Street address(es) and GPS coordinates of the Milestone Plaque Sites
The University of Hawaiʻi 88-inch (2.24-meter) telescope (UH88) building on the 13,796' summit of Mauna Kea, via Mauna Kea Access Road (19.823021, -155.469339)
Details of the physical location of the plaque
To the left of the entryway to the UH88 building, under the plaque dated August 26, 2014 which commemorates the pioneers of astronomy on Mauna Kea.
How the plaque site is protected/secured
The public can access the summit during the day, but the road may close as snow or heavy wind can occur at any time of the year. Mauna Kea Access Road is paved up to the Visitor Information Center at the 9200' elevation level, which is where visitors must rest for a period to acclimate to the high elevation. Access beyond this point requires a 4-wheel drive vehicle because of its unpaved section, which is followed by a final paved section to the summit. Security protects the summit area.
Historical significance of the work
In the late 1950’s the space race started between the United States and the Union of Soviet Socialist Republics (USSR), leading to a great increase in interest in geophysics and planetary exploration. The University of Hawaii (UH) received funding from the National Science Foundation in 1961 to establish the Hawaii Institute of Geophysics (HIG), and one of the projects of this new institute was to build a solar observatory near the summit of Haleakala on the island of Maui. Haleakala reaches 3055 meters elevation and has a paved road enabling easy access to the peak.
Gerard Kuiper, Director of the Lunar and Planetary Laboratory at the University of Arizona, came to Hawaii to investigate the suitability of high-altitude sites for astronomical observatories. He visited the Haleakala site with his Native Hawaiian assistant, Alika Herring. Kuiper recognized the particular advantage of high-altitude sites as being above a significant amount of the earth’s atmosphere and in particular, almost all of the atmospheric water vapor, which strongly absorbs infrared radiation. They found conditions on Haleakala “excellent”, but subject to clouds and occasional fog. In the distance across the Alenuihaha Channel they could see the summit of Mauna Kea on the Big Island of Hawaii at 4,207 meters, and they noticed that it stood above the clouds almost all of the time.
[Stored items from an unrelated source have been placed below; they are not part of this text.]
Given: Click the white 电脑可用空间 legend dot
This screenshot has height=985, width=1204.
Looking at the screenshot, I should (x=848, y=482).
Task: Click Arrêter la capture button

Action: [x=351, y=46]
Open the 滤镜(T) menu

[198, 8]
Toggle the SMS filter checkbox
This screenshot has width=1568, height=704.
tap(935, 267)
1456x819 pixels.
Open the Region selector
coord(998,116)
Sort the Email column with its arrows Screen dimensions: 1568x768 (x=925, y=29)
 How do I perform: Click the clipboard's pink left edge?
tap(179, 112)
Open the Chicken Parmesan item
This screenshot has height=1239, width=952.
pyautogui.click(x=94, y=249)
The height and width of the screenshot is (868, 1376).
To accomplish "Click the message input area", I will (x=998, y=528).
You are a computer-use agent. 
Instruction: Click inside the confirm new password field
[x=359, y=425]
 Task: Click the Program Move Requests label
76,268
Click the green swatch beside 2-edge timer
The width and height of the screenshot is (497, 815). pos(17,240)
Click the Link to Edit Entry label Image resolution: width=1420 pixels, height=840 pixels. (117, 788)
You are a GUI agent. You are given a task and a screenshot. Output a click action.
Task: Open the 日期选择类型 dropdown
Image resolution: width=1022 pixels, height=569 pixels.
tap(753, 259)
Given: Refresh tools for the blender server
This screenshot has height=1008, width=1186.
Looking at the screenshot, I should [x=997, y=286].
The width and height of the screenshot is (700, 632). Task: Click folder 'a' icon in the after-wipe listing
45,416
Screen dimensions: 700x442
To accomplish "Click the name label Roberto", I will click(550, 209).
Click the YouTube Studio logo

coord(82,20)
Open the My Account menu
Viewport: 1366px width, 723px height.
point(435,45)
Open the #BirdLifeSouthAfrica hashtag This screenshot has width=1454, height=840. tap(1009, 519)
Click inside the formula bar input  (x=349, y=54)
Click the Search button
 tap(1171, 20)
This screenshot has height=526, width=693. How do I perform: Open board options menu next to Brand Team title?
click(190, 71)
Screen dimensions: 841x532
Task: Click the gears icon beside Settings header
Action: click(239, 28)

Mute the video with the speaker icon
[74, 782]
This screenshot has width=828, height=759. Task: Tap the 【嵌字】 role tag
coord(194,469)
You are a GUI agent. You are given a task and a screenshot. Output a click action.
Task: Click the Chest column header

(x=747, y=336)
At the invitation of Mitsuo Akiyama of the Hawaii Island Chamber of Commerce, Kuiper visited the Big Island in 1964. He traveled to the end of the road at Hale Pohaku, at the 2800 meter elevation where conditions seemed promising, but travel beyond this point was only possible on foot. Kuiper then met with Hawaii Governor John Burns who agreed to fund a bulldozer to cut a dirt road to Pu’u Poliahu, a peak next to the summit. By April that road was finished and a small concrete slab was poured to make up the foundation for a dome, and there a 12.5 inch reflecting telescope was placed. In June of 1964, Herring began measurements of atmospheric clarity (called “seeing”) and of water content. Herring reported to Kuiper that on a scale of 0 (very poor) to 10 (perfect), many nights rated 9 or 10.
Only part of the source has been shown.